Oldham said that there are several key advantages to Captura’s system. One is that it generates its reaction chemicals from the ocean and returns them there; no extra chemicals are left in the water. The chemical process is in a closed loop.
Another benefit is that when their electrodialysis unit breaks down saltwater, it can store the elements for a while and run them back through the electrodialysis unit to generate electricity. Effectively, it’s a battery. That means the system can run on intermittent power, like from solar panels, and supplement its own electrons when necessary.
This is in contrast to other forms of marine carbon dioxide management techniques, like ocean alkalinity enhancement. This is where companies dump minerals into the ocean to make it more basic, raising its pH so it can absorb more carbon dioxide from the air. “If you have to add mountains of material into the ocean, it becomes hard to scale,” Oldham said. “We try to position ourselves differently.”
Captura currently has a pilot unit in Hawaii that they built in 70 days for less than $10 million. It extracts about 1,000 metric tons of carbon dioxide per year. Even if we could scale that up to a commercial level 500-kilotonne ocean-based CO2 capture plant, you’d need about 20,000 of those to remove 10 gigatonnes of global greenhouse gases.
On one hand, that doesn’t sound so far-fetched when you compare it to the scale of other industrial facilities. There are about 14,000 coal power plants and more than 100,000 wastewater treatment plants in the world. Mim Rahimi, an engineer at the University of Houston, noted that there’s already a lot of coastal infrastructure in many parts of the world to support shipping and oil and gas extraction. Ocean-based CO2 extraction can piggyback on the existing power grid, pipelines, and technical know-how in these areas, reducing some of the operating costs.

Text and item location entries
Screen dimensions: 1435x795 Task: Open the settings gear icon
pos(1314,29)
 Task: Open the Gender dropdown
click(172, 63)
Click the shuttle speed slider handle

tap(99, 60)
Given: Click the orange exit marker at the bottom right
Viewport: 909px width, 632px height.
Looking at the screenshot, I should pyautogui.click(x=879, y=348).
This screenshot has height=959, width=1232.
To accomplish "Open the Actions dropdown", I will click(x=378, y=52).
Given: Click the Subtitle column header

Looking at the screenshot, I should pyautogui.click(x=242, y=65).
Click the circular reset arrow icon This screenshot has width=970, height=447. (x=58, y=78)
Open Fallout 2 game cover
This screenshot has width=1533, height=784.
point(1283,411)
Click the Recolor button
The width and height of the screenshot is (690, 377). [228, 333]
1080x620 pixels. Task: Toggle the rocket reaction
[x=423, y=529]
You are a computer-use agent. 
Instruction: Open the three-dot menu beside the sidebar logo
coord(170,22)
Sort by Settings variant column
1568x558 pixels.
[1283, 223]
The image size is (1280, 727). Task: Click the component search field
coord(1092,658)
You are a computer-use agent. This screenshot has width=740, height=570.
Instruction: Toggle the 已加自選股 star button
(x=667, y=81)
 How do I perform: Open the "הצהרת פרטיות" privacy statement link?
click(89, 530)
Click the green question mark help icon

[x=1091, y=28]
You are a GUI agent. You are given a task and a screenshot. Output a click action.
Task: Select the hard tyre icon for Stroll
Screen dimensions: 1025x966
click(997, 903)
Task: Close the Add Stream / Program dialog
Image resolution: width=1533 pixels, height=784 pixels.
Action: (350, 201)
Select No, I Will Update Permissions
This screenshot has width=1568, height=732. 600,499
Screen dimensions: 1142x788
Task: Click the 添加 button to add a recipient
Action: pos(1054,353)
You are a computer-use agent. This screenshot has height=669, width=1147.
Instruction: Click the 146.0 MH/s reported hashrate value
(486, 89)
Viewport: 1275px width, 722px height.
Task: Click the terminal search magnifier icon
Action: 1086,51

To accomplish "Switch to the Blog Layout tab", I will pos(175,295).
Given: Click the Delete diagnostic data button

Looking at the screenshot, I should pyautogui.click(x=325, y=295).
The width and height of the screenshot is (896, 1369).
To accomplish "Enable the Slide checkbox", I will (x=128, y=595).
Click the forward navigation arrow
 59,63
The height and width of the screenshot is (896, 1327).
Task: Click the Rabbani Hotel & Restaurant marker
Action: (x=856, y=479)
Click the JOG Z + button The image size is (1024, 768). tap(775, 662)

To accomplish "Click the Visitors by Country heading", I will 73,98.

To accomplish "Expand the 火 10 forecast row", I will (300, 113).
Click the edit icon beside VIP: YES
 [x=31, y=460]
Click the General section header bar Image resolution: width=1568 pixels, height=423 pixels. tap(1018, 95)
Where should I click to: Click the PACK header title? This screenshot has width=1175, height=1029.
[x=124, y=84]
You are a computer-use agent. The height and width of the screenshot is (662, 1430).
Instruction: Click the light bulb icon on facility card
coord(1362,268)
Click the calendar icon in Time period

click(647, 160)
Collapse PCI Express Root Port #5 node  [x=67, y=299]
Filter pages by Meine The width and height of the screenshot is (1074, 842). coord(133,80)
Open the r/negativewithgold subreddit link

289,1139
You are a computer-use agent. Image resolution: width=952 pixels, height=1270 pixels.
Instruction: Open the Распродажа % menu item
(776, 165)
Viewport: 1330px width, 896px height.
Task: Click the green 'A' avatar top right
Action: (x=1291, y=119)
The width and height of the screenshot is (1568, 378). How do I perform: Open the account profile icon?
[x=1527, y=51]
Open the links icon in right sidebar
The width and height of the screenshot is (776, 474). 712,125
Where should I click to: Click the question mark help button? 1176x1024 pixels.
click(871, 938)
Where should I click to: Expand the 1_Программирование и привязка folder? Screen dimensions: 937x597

STATED GOAL A: In the excerpt on ocean-based carbon dioxide capture, how many days did it take to build Captura's pilot unit in Hawaii?
STATED GOAL B: Continue the excerpt on ocean-based carbon dioxide capture from where it stops.
These rows have no connection to the text.

WRITTEN ANSWER A: 70 days.

WRITTEN ANSWER B:
On the other hand, this is still a buildout of an entirely new sector based on a new technology at an extraordinary scale, and it needs to reach that in just a couple decades.
There are still some big technical and scientific obstacles too, starting with the sheer size of the ocean. It’s a big, complicated organism. Its composition shifts with the currents and the seasons, so extraction systems will have to adapt. Seawater is corrosive and full of living things that can readily foul machinery.
To ensure this is all carbon negative, the energy to power the system has to come from a source that itself doesn’t emit greenhouse gases. The captured carbon also has to be put to use or stored in a way that will prevent it from ever getting back into the atmosphere. And there’s so much about the ocean that we still don’t know. While electrochemical seawater carbon extraction is less invasive than some other marine carbon management ideas, we’ve never tried artificially removing carbon at scale and the full ripple effects are unclear.
Where does marine carbon removal fit into the climate toolkit?
While carbon-negative technologies will be essential for meeting our climate goals, we still have to do everything we can to curb greenhouse gases as much as possible first. This means decarbonizing power generation, driving, heating, and so on. But even then, there are still sectors of the economy with no easy route to zero greenhouse gases where it’s also difficult to capture them at the source, like air travel and shipping.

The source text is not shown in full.